Bilateralità e mutualità nella crisi del Welfare State – Le trasformazioni dell’economia di mercato (terziarizzazione, globalizzazione, delocalizzazione) e le conseguenze sui sistemi di welfare e sul ruolo del pubblico fanno emergere la necessità di ricorrere a nuovi strumenti di protezione sociale. I cambiamenti della domanda di salute e di benessere sociale connessi alle mutate condizioni della popolazione attuale e futura (anziani, disabili, precari, ecc..) mettono peraltro in rilievo il crescente divario tra costi dei sistemi di protezione sociale e risorse (sempre più scarse) disponibili. Anche se le scelte in materia non possono essere ricondotte alla sola valenza economica si pone dunque il problema della qualificazione delle politiche sociali, mediante il coinvolgimento, nell’erogazione dei servizi, del volontariato, del privato sociale e, a determinate condizioni, del privato for profit (dal welfare State al welfare community). In tale quadro si tratta di conciliare al meglio sussidiarietà e solidarietà, unità e differenziazione: da una parte prevedendo prestazioni di base, a livello nazionale, sotto forma di servizi, agevolazioni e trasferimenti monetari; dall’altra lasciando ai governi locali la scelta politica di riconoscere quote aggiuntive di prestazioni, rendendo altresì sempre più visibile il rapporto costi-benefici della spesa sociale locale. Più in generale è da osservare che la giusta valorizzazione delle specificità territoriali deve tener conto della tendenziale vocazione universalistica dei diritti civili e sociali (fondamentali), in quanto diritti delle persone prima che di appartenenti a determinate comunità locali. Di tutto ciò occorre tener conto in particolare ai fini della determinazione dei “livelli essenziali” delle prestazioni concernenti i diritti civili e sociali che devono essere garantiti su tutto il territorio nazionale. L’iniziativa delle organizzazioni imprenditoriali nell’area del c.d. welfare aziendale vede innovative esperienze, a fronte della crescente domanda di servizi sociali, specie nel campo della previdenza complementare e della tutela sanitaria integrativa.

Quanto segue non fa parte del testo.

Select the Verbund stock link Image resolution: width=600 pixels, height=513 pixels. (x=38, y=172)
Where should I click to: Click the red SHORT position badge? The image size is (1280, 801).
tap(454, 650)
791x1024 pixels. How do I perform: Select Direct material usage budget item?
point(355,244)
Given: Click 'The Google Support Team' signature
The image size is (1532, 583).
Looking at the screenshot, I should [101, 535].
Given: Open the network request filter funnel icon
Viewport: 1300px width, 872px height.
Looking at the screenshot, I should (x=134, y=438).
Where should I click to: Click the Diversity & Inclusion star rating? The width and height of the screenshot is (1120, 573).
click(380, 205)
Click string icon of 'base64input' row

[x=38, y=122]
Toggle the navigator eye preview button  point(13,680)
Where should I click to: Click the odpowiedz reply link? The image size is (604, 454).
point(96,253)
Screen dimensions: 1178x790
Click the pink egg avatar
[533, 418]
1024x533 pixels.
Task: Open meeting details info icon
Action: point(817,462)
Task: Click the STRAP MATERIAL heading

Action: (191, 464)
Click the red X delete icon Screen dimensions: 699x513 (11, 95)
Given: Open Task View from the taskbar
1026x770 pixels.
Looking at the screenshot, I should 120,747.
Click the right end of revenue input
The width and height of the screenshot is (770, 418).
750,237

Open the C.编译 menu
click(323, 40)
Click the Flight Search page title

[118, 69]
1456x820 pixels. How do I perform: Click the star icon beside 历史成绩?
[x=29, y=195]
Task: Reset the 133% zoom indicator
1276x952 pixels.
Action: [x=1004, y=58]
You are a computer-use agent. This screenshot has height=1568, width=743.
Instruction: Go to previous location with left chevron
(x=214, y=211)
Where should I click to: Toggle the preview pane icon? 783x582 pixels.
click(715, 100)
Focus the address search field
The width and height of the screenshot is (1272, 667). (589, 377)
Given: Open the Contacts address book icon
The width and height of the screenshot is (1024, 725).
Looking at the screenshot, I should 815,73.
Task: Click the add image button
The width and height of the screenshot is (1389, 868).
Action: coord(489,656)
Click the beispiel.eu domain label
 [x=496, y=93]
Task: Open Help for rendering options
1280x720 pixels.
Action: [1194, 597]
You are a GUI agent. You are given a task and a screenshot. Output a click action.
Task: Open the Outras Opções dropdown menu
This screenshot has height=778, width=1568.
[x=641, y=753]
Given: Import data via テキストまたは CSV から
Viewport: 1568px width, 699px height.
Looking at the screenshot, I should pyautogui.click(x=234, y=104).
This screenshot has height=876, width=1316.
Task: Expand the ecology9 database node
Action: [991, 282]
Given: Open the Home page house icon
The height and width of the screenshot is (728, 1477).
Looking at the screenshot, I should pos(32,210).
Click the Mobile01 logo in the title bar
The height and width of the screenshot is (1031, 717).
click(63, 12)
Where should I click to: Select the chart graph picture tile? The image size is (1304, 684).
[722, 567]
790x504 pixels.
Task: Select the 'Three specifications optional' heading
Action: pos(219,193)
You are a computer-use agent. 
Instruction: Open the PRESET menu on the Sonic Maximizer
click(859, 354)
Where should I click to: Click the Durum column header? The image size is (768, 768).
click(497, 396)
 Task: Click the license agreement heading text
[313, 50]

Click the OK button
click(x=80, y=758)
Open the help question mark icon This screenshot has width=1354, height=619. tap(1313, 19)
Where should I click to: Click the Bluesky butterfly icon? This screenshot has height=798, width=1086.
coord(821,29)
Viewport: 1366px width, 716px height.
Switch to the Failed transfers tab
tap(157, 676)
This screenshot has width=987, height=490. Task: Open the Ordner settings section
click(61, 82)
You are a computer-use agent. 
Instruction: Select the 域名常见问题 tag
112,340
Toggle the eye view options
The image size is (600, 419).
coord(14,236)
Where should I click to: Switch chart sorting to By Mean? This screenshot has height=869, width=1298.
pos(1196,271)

Un’ampia serie di prestazioni è peraltro offerta proprio dal sistema della bilateralità, attraverso Fondi appositamente istituiti in modo da tutelare il potere di acquisto dei dipendenti (riducendo il divario tra costo aziendale ed importo netto percepito) attraverso un innovativo sistema di incentivazione, collegato ad indicatori di qualità della produzione, basato su benefici non monetari per i lavoratori e le loro famiglie: convenzioni con centri di medicina preventiva e diagnostica; cure odontoiatriche, pediatriche e specialistiche; aiuti per l’uso dei mezzi di trasporto; interventi per l’istruzione scolastica, borse di studio e orientamento professionale; assistenza sociale di sostegno per famiglie con problemi di portatori di handicap, di tossicodipendenze, di anziani da assistere. Si tratta più in generale di dar vita a nuovi schemi assicurativi, promovendo quelle che vengono definite “Politiche Sociali Attive”: attenzione ai problemi dell’infanzia ed alla possibilità di conciliare responsabilità familiari e professionali; lotta all’esclusione sociale; sostenibilità finanziaria dei sistemi pensionistici e maggiori opportunità di partecipazione sociale per gli anziani. Non di rado si pone il problema di come estendere le forme di mutualità previste dalla contrattazione collettiva a quelle categorie di persone particolarmente bisognose (anziani, precari ecc..), non comprese nel proprio ambito di rappresentanza e che rischiano di essere ancor più emarginate.